Saturday, April 21, 2012

Spindly Black Spruce

Species name: Picea mariana (formerly Picea nigra)

Common name: Black spruce

Location: Nova Scotia

I took this photo in Kejimkujik National Park on the bog boardwalk leading out to the beach. It was a pretty typical maritime spring day: cool in the morning, warming up quickly and becoming incredibly foggy then the fog burning off by the mid-afternoon. This was one of those rare moments where you could see more than 10 feet in front of your face as a fog cloud was blown out of the way.

Black spruce is a typical plant of the boreal forest in Canada and Alaska. It's a native evergreen tree with a very typical shape: somewhat bushy at the bottom, becoming much narrower and more spindly towards the top. One of the most impressive characteristics of this plant towards the northern part of its range is that its a great indicator of predominant wind direction. Black spruce grows very slowly, and slower still when the wind is pushing against the tips of branches. The "wind side" of the tree has much shorter branches compared to the "sheltered side".

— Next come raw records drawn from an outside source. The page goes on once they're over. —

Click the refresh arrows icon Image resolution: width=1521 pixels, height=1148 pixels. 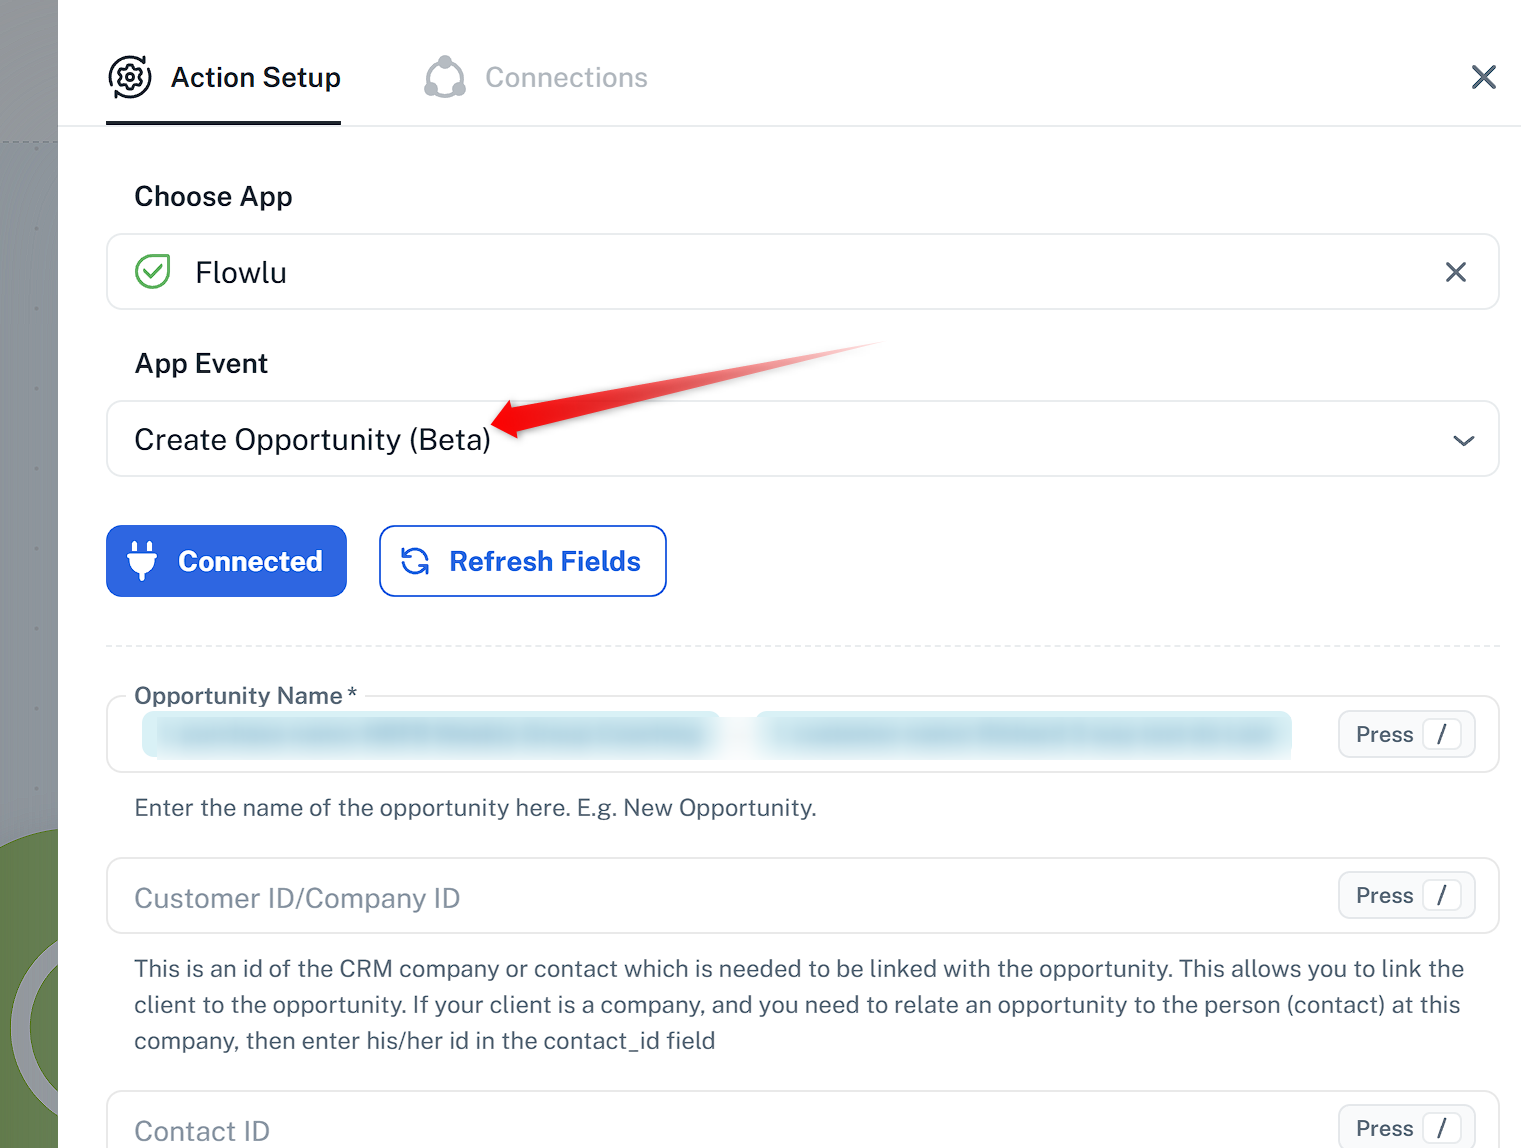[x=415, y=561]
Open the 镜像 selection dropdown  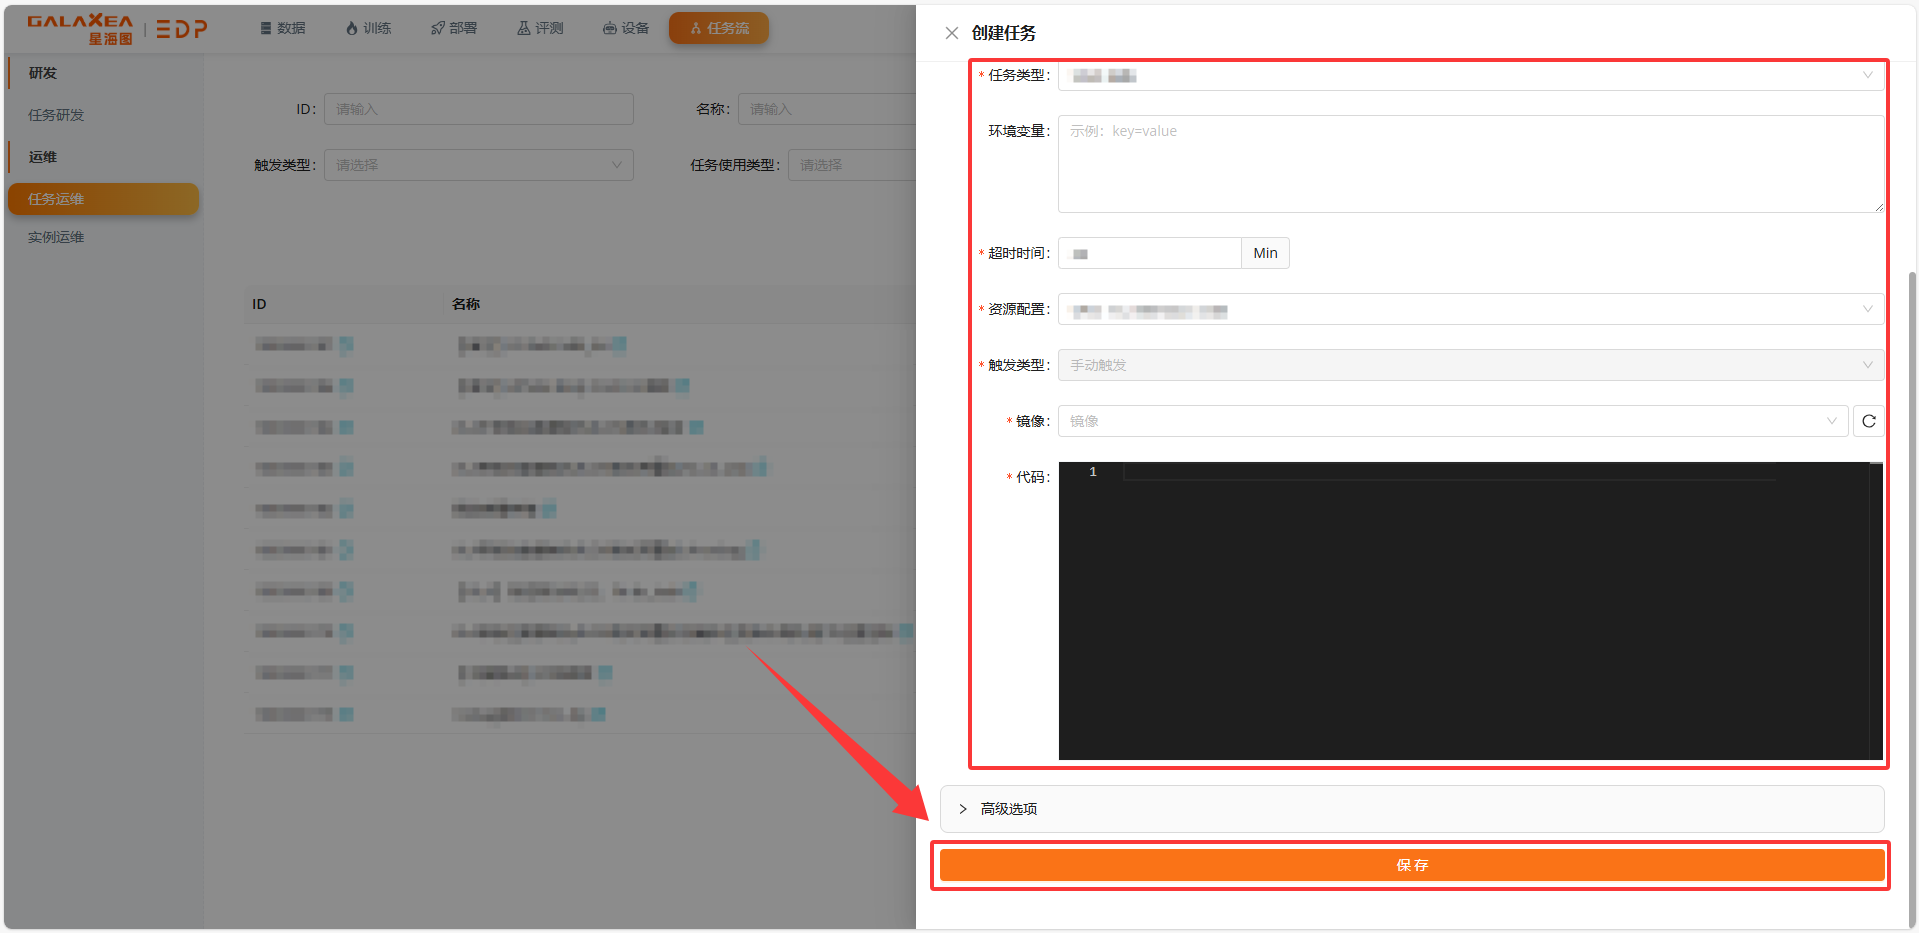(x=1452, y=421)
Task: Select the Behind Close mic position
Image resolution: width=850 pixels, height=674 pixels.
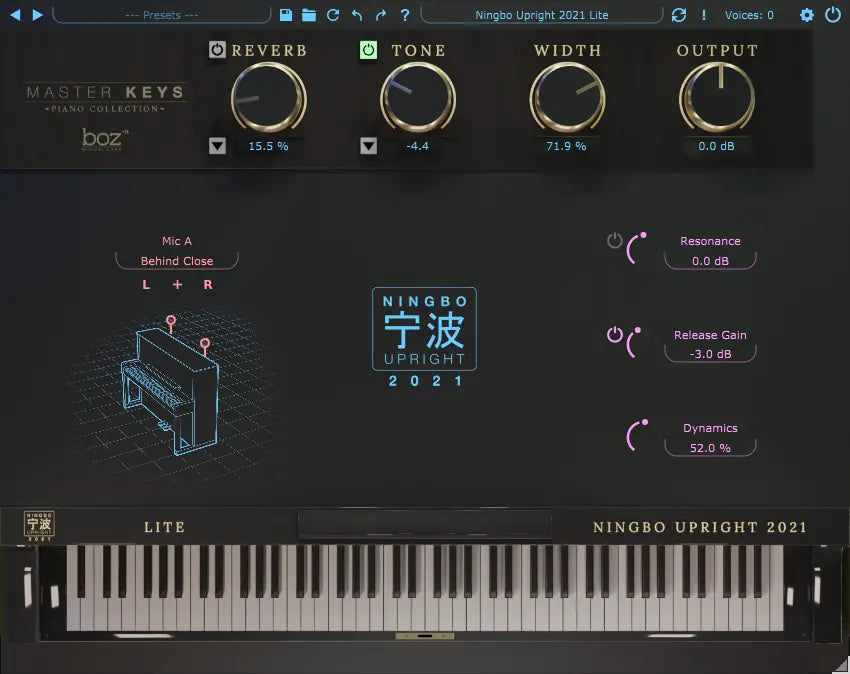Action: coord(176,260)
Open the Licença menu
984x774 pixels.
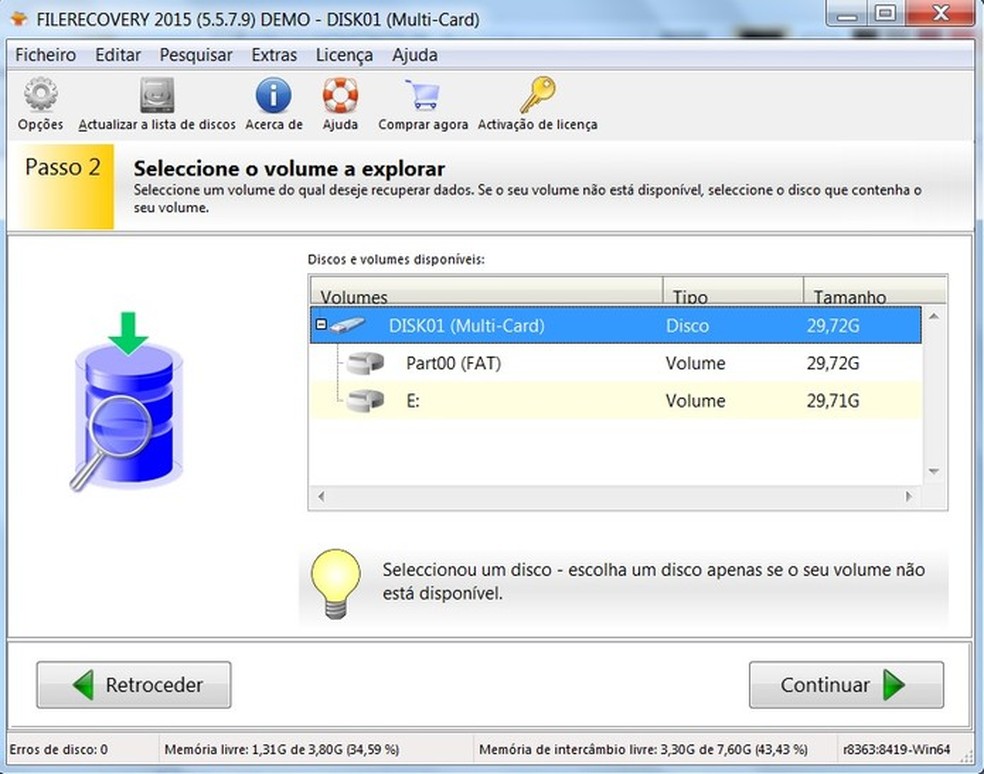click(344, 55)
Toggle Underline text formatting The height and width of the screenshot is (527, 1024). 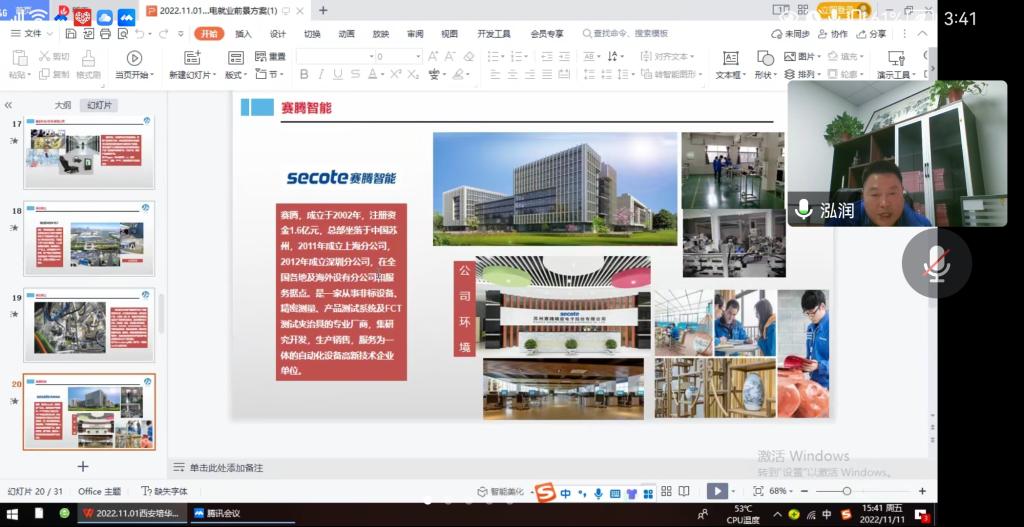click(x=338, y=75)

Black spruce is one of the many boreal species that require fire in order for their seeds to germinate in great numbers, and so for that reason this species is especially successful at recolonizing the boreal forest after a fire. Since forest fires are relatively common in this forest zone, stands of boreal forest that are dominated by black spruce are often trees of the same age (as opposed to typical successional forests where there are old and young trees of the same species in the same location). Within the boreal zone, it's an incredibly common tree and is at no risk of becoming a threatened or endangered speices.

Black spruce trees grow slowly and never attain a very large circumference despite the tree's age. For this reason they are not valuable lumber trees in the construction business. They are, however, a major source of pulp for the paper industry in Canada. As cultural importance, the black spruce is the provincial tree of Newfoundland and Labrador in Canada.